A ABI considera legítima a decisão da Petrobras de criar um blog para divulgação das informações que presta à imprensa e especialmente aos veículos impressos, uma vez que as questões relativas ao seu funcionamento e aos seus atos de gestão interessam ao conjunto da sociedade, que não pode ficar exposta ao risco de filtragem das informações típica e inseparável do processo de edição jornalística. A empresa tem o direito de se acautelar, através das informações que difunde no blog, contra as distorções em que os meios de comunicação têm incorrido, como a própria ABI registrou em matéria publicada da edição de 31 de maio de um dos jornais que agora se insurgem contra o blog da empresa.

L'ABI considère légal pour Petrobras de créer un blog pour rendre publiques les informations fournies à la presse, spécialement les journaux, vu que les questions concernant les activités et la gestion de Petrobras intéressent la société et ne devraient pas passer par le filtre de la presse – une pratique commune et un processus inévitable dans le journalisme. A travers l'information fournie sur le blog, la compagnie a le droit de se protéger contre les distorsions souvent créées par les médias, comme l'a relevé l'ABI, par exemple, dans un article publié le 31 mai dernier par l'un des ces journaux-mêmes qui protestent aujourd'hui contre le blog.
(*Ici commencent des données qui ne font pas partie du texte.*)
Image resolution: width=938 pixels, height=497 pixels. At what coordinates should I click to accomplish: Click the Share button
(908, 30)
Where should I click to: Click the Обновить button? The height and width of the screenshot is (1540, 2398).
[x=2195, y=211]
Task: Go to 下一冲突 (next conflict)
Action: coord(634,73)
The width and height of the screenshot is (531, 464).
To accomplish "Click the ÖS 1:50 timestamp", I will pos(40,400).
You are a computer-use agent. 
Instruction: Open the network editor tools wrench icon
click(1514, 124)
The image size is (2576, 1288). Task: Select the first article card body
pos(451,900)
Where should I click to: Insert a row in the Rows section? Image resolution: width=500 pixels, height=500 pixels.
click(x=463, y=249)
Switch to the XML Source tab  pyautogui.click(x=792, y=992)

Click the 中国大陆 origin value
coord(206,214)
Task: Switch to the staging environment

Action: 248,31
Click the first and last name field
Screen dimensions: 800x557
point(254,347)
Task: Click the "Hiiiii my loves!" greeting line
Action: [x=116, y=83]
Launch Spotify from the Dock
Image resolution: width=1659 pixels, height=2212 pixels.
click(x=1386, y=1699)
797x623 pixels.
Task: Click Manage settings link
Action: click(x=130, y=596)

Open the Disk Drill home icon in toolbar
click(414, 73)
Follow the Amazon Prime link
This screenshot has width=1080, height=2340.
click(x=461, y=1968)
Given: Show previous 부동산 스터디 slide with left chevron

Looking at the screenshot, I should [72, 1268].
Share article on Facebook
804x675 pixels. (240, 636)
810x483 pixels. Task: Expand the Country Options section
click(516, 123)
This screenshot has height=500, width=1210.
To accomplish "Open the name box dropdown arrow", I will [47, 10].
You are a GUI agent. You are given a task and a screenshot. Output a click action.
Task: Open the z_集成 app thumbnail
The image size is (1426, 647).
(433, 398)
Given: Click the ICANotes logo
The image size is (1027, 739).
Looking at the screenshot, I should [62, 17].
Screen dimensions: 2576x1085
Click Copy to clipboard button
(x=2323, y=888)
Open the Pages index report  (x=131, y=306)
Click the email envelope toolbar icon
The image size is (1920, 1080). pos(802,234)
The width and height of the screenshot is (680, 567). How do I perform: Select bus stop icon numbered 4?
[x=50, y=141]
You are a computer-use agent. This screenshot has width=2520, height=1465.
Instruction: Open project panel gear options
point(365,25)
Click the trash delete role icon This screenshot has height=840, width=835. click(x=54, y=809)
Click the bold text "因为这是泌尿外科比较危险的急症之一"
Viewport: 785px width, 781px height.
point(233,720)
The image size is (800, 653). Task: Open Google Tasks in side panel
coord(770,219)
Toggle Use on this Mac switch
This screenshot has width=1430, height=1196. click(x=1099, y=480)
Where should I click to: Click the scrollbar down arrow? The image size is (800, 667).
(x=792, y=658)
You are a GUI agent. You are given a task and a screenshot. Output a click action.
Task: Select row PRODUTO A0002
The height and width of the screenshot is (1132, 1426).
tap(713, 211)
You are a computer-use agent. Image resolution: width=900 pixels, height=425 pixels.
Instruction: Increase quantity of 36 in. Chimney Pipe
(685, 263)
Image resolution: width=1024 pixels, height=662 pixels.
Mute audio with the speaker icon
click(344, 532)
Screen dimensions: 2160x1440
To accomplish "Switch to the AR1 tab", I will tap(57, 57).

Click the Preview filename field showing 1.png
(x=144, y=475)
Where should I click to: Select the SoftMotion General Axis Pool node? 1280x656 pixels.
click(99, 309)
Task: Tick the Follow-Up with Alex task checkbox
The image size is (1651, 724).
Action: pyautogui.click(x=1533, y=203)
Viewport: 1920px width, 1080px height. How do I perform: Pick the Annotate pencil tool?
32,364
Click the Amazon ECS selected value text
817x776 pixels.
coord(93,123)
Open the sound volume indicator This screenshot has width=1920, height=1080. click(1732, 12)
Emerson Luis exprime l'espoir qu'une telle pratique soit adoptée par les compagnies privées et les entreprises gouvernementales ainsi que d'autres institutions de la société brésilienne :

Importante: não basta somente que os órgãos públicos façam isso. ONGs, empresas, OCIPS, instituições, todas tem o direito de repetir a mesma prática, de divulgar suas informações na íntegra, antes das interpretações ruins ganharem as ruas. Todos tem o direito de se antecipar ao estrago iminente. É o direito, e, antes de tudo, de informar claramente.

Important : il ne suffit pas que des institutions publiques adhérent à cette cause. Les ONG, les compagnies privées, les organisations de la société civile, les institutions ont toutes le droit de l'imiter, et de publier leurs informations dans leur intégralité avant qu'elles soient mal interprétées par l'opinion. Chacun a le droit d'anticiper un dommage imminent. C'est un droit, avant tout, pour d'informer clairement.

En conclusion, le paysage du journalisme brésilien pourrait changer petit à petit, tandis que l'attitude de Petrobras représente une position négative pour certains, pour d'autres, c'est la solution parfaite pour avoir la transparence et un état et une information véritablement démocratiques.